Last year the Federal Minister for Aboriginal Affairs, Senator John Herron claimed that many indigenous people were better off than they would have had been if they remained in their own community. 

Aaron Ross, a gay black man who works for the Aboriginal and Torres Strait Islander Commission said: "These things happened within our living memory. People were stolen and herded onto trucks. 

"We really have to get away from the sinister misunderstanding that this is about some long dead past. For thousands of Aboriginal people, the stolen generation was yesterday, and it is today." 
 
 
 

The language gap

 
Ngarranydja dhuwala yothu baman'puy 
Yolnguwa dhiyakuy wangapuy nhakuna rawak dharpa gadayka 
Ngarranydja dhuwala riyaia gapu gangga liyaman nhina 

 I am a child of the dreamtime people 
Part of the land like the gnarled gum tree 
I am the river softly singing.

 

Nina tunapri mina karni? 

That's Palawa Karni for Do you understand what I am saying? 

Palawa Karni is just one of hundreds of Aboriginal languages which have survived despite two hundred years of Aboriginal and Torres Strait Islander people being discouraged, if not forbidden from speaking their own language. Palawa Karni is actually a composite language that developed during the 1830s when T'asmanian Aborigines were incarcerated in Flinders Island . 

Palawa Karni allowed indigenous members of eight different nations to speak to each other. 

In many places around Australia efforts are being made to maintain or revive Aboriginal languages. Jeanie Bell, an indigenous linguist siiy;: "You don't have to be speaking your language daily for it to be important to you. It's the whole feeling of knowing your language is there and that you can go and pick up a book, or speak words and know that it is your language... We can never get that from English, no matter how well we speak it." 

"Wangkangku culture kanyini manu culturengku wangka kanyini. Wangka wiyaringkuntjala, culture kulu wiyaringanyi." 

Lizzie Ellis of the Pitjantjatjara people just said : Language maintains culture and culture maintains language. When language finishes culture also finishes. 

In the Torres Strait Islands (which lie between the tip of Cape York and Papua New Guinea) most indigenous people are bilingual, and many speak three or more languages. 

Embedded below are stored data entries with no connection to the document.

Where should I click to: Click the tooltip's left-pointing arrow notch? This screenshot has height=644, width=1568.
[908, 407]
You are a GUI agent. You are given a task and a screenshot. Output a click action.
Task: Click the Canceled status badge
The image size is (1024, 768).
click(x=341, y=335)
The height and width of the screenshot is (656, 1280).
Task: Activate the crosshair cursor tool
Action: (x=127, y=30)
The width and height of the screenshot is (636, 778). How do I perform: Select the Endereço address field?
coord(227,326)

Perhaps the best known Torres Strait Islander is singer Christine Anu. Her first language is Kala Lagaw Ya/Kala Kawaw Ya, although like most Torres Strait Islanders she speaks Torres Strait Creole, a composite language. 
 
 

The cultural chasm

Well-known dyke opera singer Deborah Cheetham is a stolen child. She was raised by adoptive parents who told her that she had been found in a cardboard box. 

 Cheetham had no idea she was an Aboriginal woman until one night when she was performing in the lesbian cabaret Dykes on Parade she noticed someone in the audience who looked just like her. They spoke after the performance and realsied they had the same uncle, singer Jimmy Little. 

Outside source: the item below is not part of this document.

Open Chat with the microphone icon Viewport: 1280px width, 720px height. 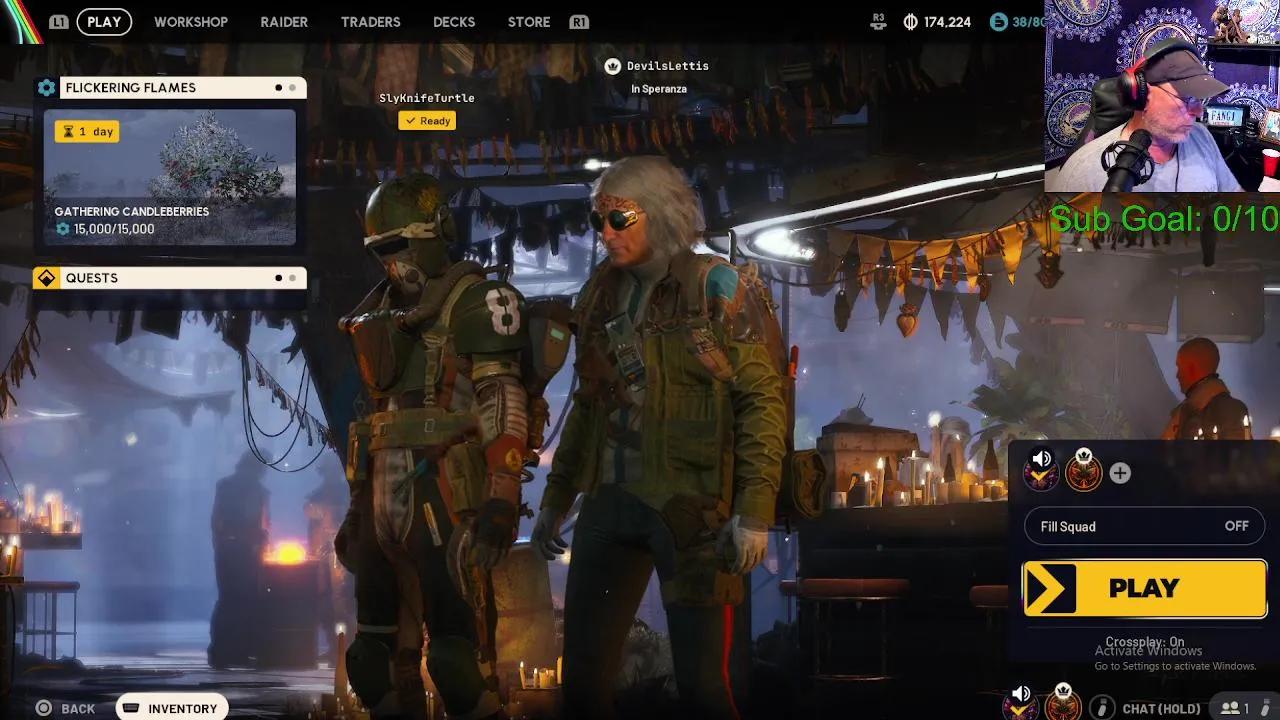tap(1100, 705)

 Her newly discovered cousin helped her find her biological mother, Monica. Her operatic play White Baptist ABBA Fan explores the chasm between her indigenous biological roots. 

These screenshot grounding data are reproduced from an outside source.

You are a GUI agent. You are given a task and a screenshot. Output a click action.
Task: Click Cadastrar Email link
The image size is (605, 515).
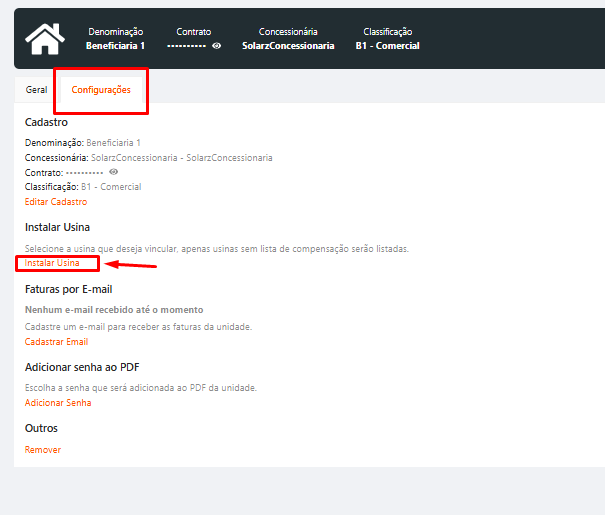(x=56, y=342)
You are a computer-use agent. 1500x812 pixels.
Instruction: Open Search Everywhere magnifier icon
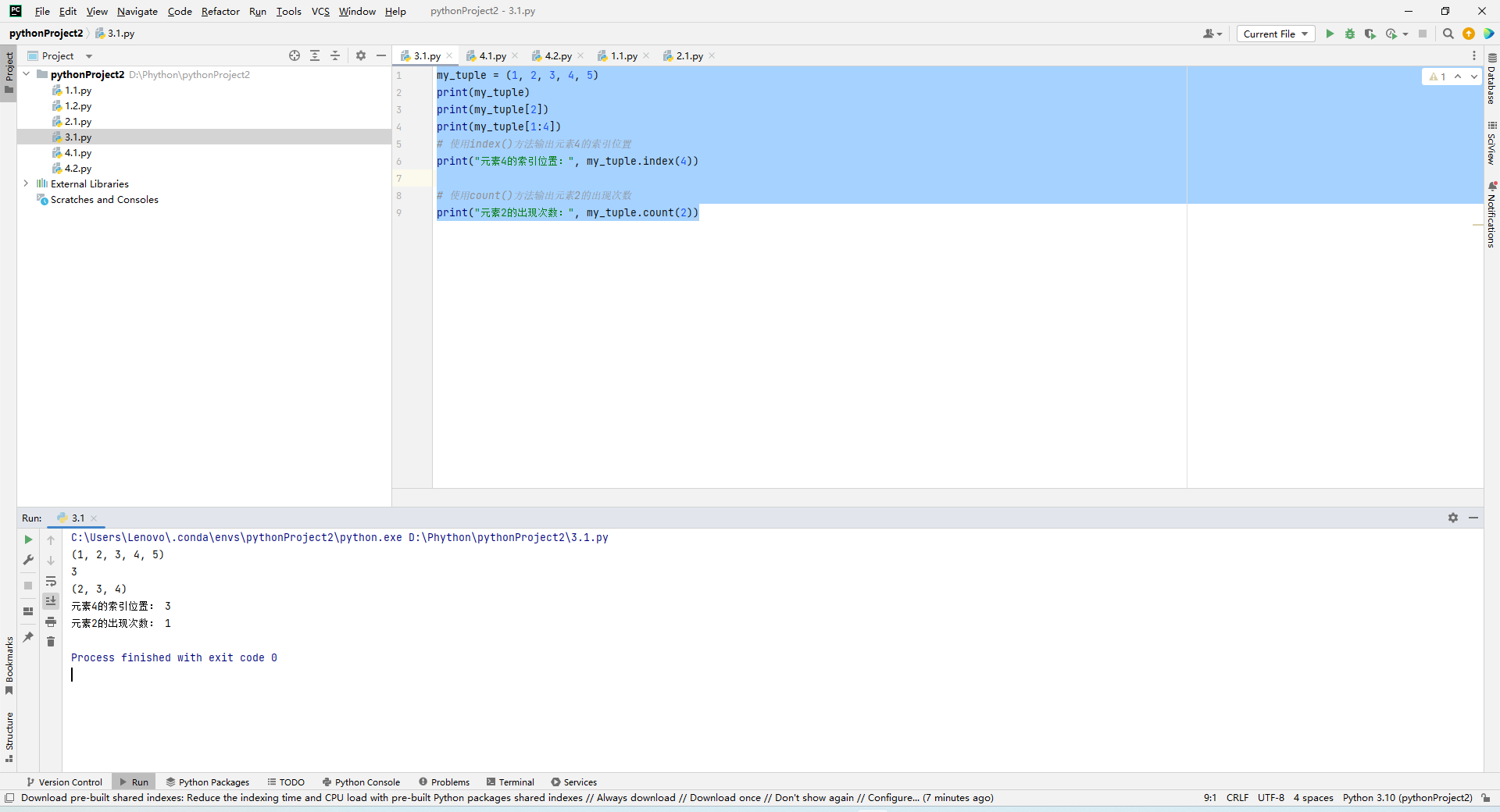[x=1448, y=34]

 In an interview with the Sydney Star Observer last September Cheetham said: "It's even more interesting when you're adopted into a different culture. As an experiment, they were taking a child and placing her in a different culture, to destroy the Aboriginal culture. 

 "When I met Monica, I couldn't handle it. All of my images of Aboriginals were horrible. It wasn't until nine years later, when the death of my youngest biological brother brought us together, that I could handle it." 

 
 
 

 

FIVE THINGS YOUR ORGANISATION CAN DO
  • Get your union, workplace, church, sports group, local council, business association, social club or service club to invite an Aboriginal speaker to the meeting
  • Write an apology for the stolen generations on behalf of your organisation and send it to the Council for Reconciliation. The address is Locked Bag 14, Queen Victoria Terrace, Parkes, ACT, 2600
  • Reserve a position on your board or management committee as a dedicated indigenous position.
  • Fly the Aboriginal flag from your building or at your events.
  • Sign the Gay and Lesbian Reconciliation statement.